Enerji Bakanının "daha çok çalışmamız lazım" diyerek mesai saatlerini yeniden düzenlenmesini önermesi, önümüzdeki aylarda açıklanacak olan istihdam paketinin içeriği ile ilgili ipuçlarını veriyor aslında. Hükümetin bakanları, sanki önceden aralarında iş bölümü yapmışlar gibi, her haftanın cuma günü ilginç çıkışlarıyla kamuoyu oluşturup, söylediklerinin kamuoyunda yarattığı etkiye ve gösterilen tepkilere göre ya daha ileri gidiyor ya da geri adım atarak kendilerince şark kurnazlığı yapıyorlar. Nitekim Enerji Bakanının devlet memurlarının cumartesi günü de çalışmasını önermesinden sonra gösterilen tepkilerin ardından Çalışma Bakanı Faruk Çelik, tıpkı kıdem tazminatı fonu tartışmalarında olduğu gibi "Böyle bir düzenleme yok" açıklaması yapmak zorunda kaldı.
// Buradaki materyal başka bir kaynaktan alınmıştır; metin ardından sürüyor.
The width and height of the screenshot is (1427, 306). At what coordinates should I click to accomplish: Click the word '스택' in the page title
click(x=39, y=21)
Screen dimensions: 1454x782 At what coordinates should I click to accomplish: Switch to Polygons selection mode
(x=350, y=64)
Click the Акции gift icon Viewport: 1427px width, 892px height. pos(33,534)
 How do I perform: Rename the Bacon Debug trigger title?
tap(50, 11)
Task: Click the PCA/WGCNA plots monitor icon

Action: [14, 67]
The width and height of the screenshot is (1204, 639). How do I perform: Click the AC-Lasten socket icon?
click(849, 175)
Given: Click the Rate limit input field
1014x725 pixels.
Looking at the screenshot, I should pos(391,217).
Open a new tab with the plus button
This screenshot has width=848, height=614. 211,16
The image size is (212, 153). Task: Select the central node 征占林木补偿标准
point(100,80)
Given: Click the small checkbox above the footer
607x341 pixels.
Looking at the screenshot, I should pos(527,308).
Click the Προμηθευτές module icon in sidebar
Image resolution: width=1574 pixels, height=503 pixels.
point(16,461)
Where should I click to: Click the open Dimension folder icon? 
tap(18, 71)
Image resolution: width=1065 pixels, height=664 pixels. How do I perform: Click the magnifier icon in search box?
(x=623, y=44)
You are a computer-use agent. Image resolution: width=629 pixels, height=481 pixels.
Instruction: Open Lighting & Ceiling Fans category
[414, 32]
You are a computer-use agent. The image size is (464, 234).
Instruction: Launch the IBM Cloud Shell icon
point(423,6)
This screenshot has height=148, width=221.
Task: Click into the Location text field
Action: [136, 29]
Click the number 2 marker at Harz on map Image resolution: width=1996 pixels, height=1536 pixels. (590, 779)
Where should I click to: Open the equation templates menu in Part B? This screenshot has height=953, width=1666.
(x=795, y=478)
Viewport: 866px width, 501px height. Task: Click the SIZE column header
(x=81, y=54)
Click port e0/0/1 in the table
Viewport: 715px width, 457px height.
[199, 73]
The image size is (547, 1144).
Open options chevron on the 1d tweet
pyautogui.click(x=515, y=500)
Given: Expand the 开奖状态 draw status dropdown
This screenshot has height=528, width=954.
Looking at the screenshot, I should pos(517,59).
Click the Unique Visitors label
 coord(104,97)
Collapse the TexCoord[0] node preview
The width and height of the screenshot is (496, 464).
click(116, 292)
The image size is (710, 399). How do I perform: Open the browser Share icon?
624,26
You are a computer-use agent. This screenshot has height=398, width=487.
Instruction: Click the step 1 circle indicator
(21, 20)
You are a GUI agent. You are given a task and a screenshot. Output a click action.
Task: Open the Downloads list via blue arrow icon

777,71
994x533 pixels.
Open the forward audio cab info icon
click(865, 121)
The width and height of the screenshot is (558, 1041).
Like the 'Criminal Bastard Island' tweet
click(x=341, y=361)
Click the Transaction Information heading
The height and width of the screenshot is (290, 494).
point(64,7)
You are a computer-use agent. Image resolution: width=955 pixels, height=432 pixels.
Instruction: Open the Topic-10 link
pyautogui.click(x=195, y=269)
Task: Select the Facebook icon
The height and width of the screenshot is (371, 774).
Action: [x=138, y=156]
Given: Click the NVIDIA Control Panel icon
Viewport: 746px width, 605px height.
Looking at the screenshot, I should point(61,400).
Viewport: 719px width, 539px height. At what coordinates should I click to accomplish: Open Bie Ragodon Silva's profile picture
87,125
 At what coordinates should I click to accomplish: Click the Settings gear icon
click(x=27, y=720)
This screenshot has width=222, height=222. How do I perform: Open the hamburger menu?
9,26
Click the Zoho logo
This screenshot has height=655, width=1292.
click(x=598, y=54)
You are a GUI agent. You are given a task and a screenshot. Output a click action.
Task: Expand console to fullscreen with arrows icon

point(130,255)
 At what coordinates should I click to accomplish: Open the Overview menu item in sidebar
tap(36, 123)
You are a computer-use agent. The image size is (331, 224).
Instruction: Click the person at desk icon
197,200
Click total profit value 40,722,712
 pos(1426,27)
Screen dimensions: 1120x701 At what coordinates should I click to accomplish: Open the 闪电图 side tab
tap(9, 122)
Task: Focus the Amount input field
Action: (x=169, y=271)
Aslına bakarsanız, Enerji Bakanı Taner Yıldız’ın önerisi Türkiye için yeni bir durumu ifade etmiyor. Şöyle ki, Osmanlı imparatorluğunun ve İslam dünyasının ilk Medeni Kanunu ve Borçlar Kanunu olarak bilinen Mecelle’de (1876) Bakanın önerdiğine benzer bir düzenleme vardı. Aradan onca zaman geçmesine ve çalışma yaşamında yaşanan onca gelişmeye rağmen, Enerji Bakanı, Osmanlı imparatorluğu dönemindeki çalışma sürelerini kendisine feyz alarak, AKP’nin yeni Osmanlıcı kimliğinin sadece dış politika ile sınırlı olmadığını kanıtlamaya çalışıyor herhalde.
Osmanlı’nın ilk medeni ve borçlar kanunu olan Mecelle, 1926 yılında Türkiye’nin ilk medeni kanunu çıkarılıncaya kadar yürürlükte kalmış önemli bir kanun. Mecelle, doğrudan çalışma ilişkileri alanını düzenlemek için çıkarılmamış olmasına rağmen, Osmanlının son yıllarında ve Cumhuriyetin ilk yıllarında bireysel iş ilişkilerinin hukuksal çerçevesini çizen ilk genel nitelikli yasa olarak biliniyor.
Mecelle’deki çalışma süresine ilişkin tanım ile Enerji Bakanı Taner Yıldız’ın önerisi arasındaki benzerlik gerçekten dikkat çekici. Mecelle’ye göre çalışma süresi; "Bir kimse bir gün çalıştırmak için işçi tutsa çalışma süresi, o yerde geçerli olan örfe göre güneşin doğumundan ikindi vaktine veya gün batınıma kadardır". Osmanlı’da çalışma süresi saat üzerinden tespit edilmediğinden, gün batınıma kadar geçen süre çalışma süresi olarak tanımlanmış. Bakan bey yeni Osmanlıcı kimliğinin verdiği özgüvenle kamu emekçilerine, ya ikindi vaktine kadar ya da gün batınıma kadar çalışmalarını öneriyor.
AKP hükümeti önümüzdeki dönemde kamuda çalışma sürelerini yeniden düzenlemek için mutlaka somut adımlar atacak. Hem Ulusal İstihdam Stratejisi’nde hem de yeni açıklanan Orta Vadeli Program’da çalışma sürelerinin esnekleştirmesi ve kısmi süreli çalışmanın yaygınlaştırılmasına ilişkin düzenlemeler yapılacağı açıkça belirtiliyor.
Çalışma sürelerini esnek hale getirdiklerinde, ücretler de esnekleşecek ve kelimenin tam anlamıyla "Ne kadar ekmek, o kadar köfte" hesabına geçilecek. Mesai saatlerinin değiştirilmesi, hafta sonları ve tatil günlerinde çalışmak gibi önerilerin bugün için gerçekleşmesi zor görülebilir. Ancak hükümetin geçtiğimiz 9 yıllık pratiğine bakarsak, çalışma yaşamında olmaz denilen pek çok şeyin nasıl olur hale gediğini görmek zor değil.